If about the Ascension, there seems to be only Scriptural testimony, it is possibly because the eleven apostles alone were privy to the marvel. St Matthew (28: 16-20) and the Acts of the Apostles (1: 1-11) – both of which form the Gospel and the First Reading of today; St Mark (16: 15-20) and St Luke (24: 46-53) (earmarked for Years B and C of the liturgical year) talk about the Ascension. Curiously, the Old Testament too refers to the Ascension, in Psalm 68: 18, a reference that St Paul has used to great effect.
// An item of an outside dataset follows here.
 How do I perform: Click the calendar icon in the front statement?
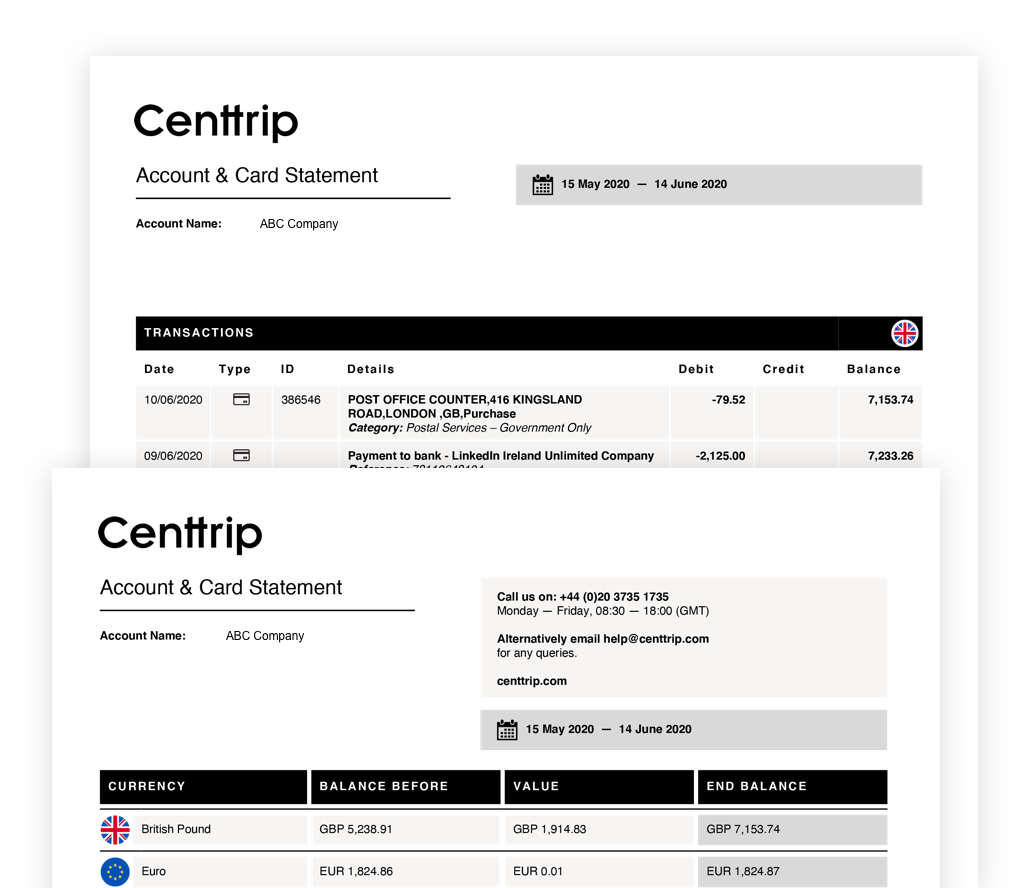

In the Second Reading today, we read a passage from his letter to the Ephesians (1: 17-23).
Here is how The Catholic Encyclopaedia describes the glorious Ascension: “Although the place of the Ascension is not distinctly stated, it would appear from the Acts that it was Mount Olivet, since after the Ascension the disciples are described as returning to Jerusalem from the mount that is called Olivet, which is near Jerusalem, within a Sabbath day’s journey. Tradition has consecrated this site as the Mount of Ascension and Christian piety has memorialized the event by erecting over the site a basilica. St Helena built the first memorial, which was destroyed by the Persians in 614, rebuilt in the eighth century, to be destroyed again, but rebuilt a second time by the crusaders. This the Moslems also destroyed, leaving only the octagonal structure which encloses the stone said to bear the imprint of the feet of Christ, that is now used as an oratory.
“Not only is the fact of the Ascension related in the passages of Scripture cited above, but it is also elsewhere predicted and spoken of as an established fact. Thus, in John 6: 63 Christ asks the Jews: ‘If then you shall see the Son of Man ascend up where He was before?’ and in 20: 17, He says to Mary Magdalen: ‘Do not touch Me, for I am not yet ascended to My Father, but go to My brethren, and say to them: I ascend to My Father and to your Father, to My God and to your God.’ Again, in Ephesians 4: 8-10, and in Timothy 3: 16, the Ascension of Christ is spoken of as an accepted fact.
“The language used by the Evangelists to describe the Ascension must be interpreted according to usage. To say that He was taken up or that He ascended, does not necessarily imply that they locate heaven directly above the earth; no more than the words ‘sitteth on the right hand of God’ mean that this is His actual posture. In disappearing from their view ‘He was raised up and a cloud received Him out of their sight’ (Acts 1: 9), and entering into glory He dwells with the Father in the honour and power denoted by the Scripture phrase.”
To positivists and rationalists who may mock the doctrine of the Ascension, the all-important twentieth-century author of Miracles , C. S. Lewis, states interestingly that after the Resurrection, it may have been that Jesus, “a being still in some mode, though not our mode, corporeal, withdrew at His own will from the Nature presented by our three dimensions and five senses, not necessarily into the non-sensuous and undimensioned but possibly into, or through, a world or worlds or super-sense and super-space. And He might choose to do it gradually. Who on earth knows what the spectators might see? If they say they saw a momentary movement along the vertical plane – then an indistinct mass – then nothing, who is to pronounce this improbable?”
In the universality of its observance, the Ascension ranks with Christmas, Easter, and the forthcoming Pentecost. The Ascension completes a glorious cycle which began with the Incarnation; so, it makes perfect sense that Jesus who deigned to come into the world should, at the end of his mission of reconciling man to God, return to the bosom of the Father. His momentous last words on the occasion bear this out. For our part, we must bear Him witness throughout our pilgrim journey on earth, also gratefully acknowledging that, through His Ascension, Heaven and Earth have drawn near.